_Directions for this task_
Return the data from the line with "Where should I" to the line with "click(169, 495)", both lines included, copied exactly, and leave out the pictures.

---------- Given information ----------

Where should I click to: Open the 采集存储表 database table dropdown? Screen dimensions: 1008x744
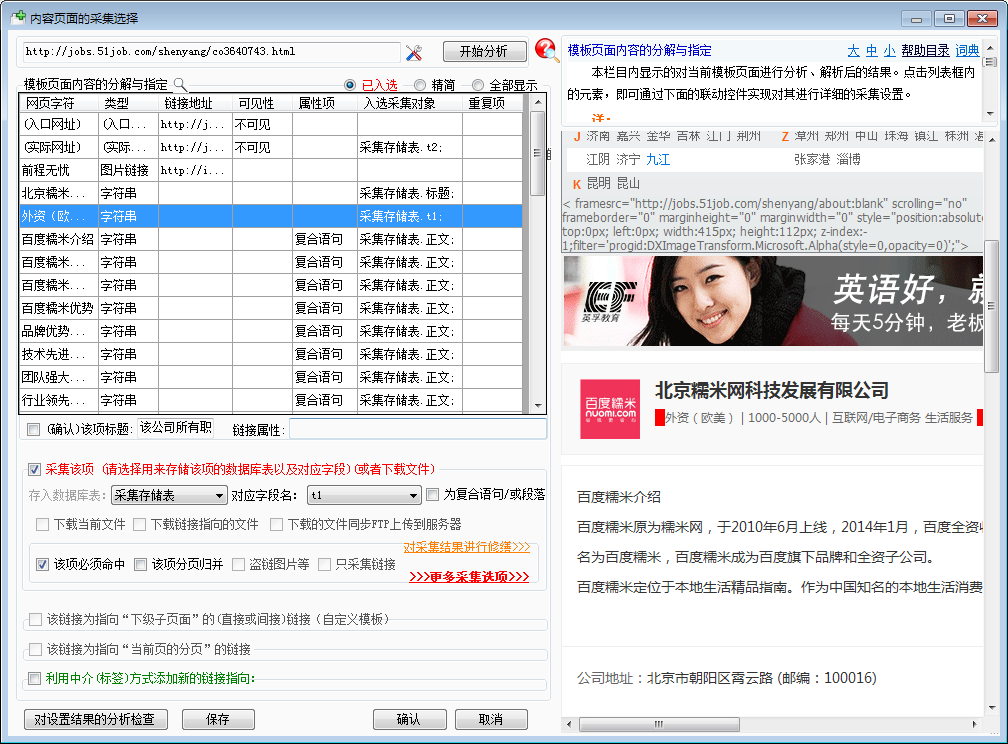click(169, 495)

----------
---------- Given information ----------

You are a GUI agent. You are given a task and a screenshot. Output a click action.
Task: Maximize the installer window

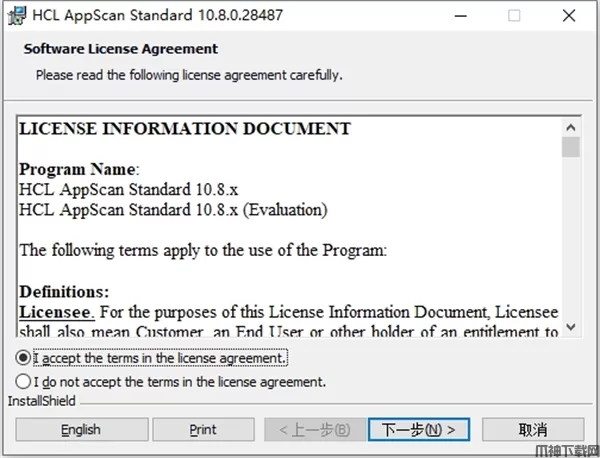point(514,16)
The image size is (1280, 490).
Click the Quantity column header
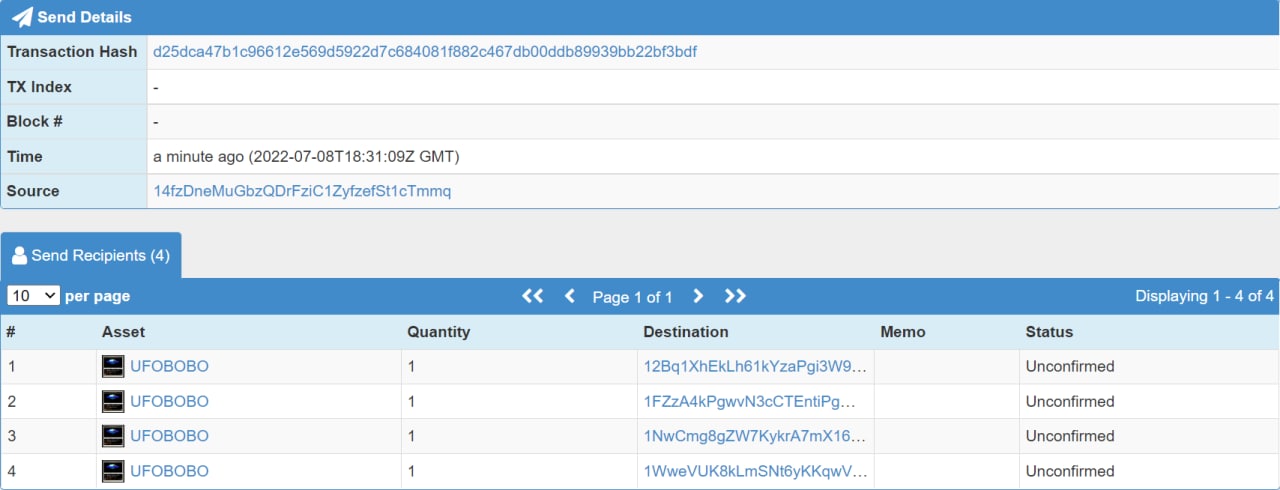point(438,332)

----------
---------- Given information ----------

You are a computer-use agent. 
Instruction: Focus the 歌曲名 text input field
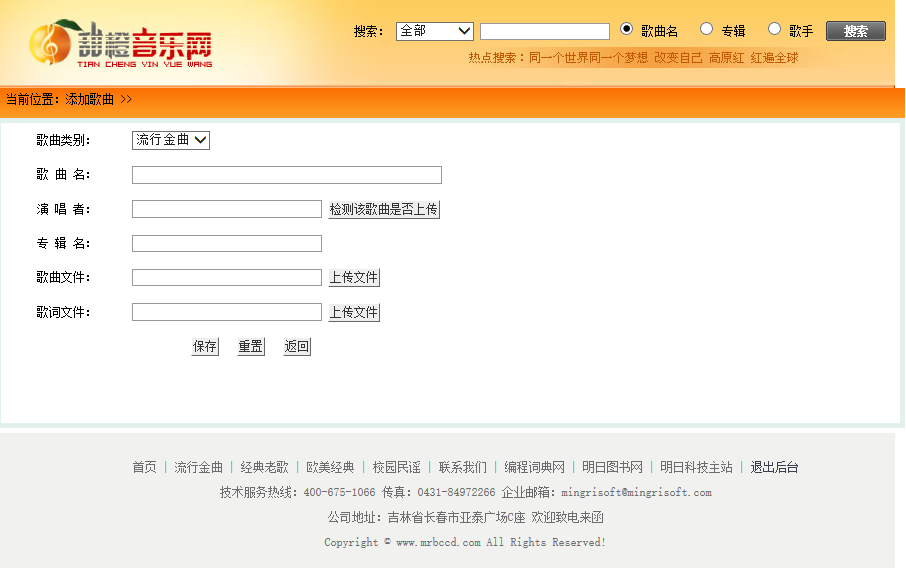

----------

_Result below_
Where should I click to: Open the 采集存储表 database table dropdown? Screen dimensions: 1008x744
click(169, 495)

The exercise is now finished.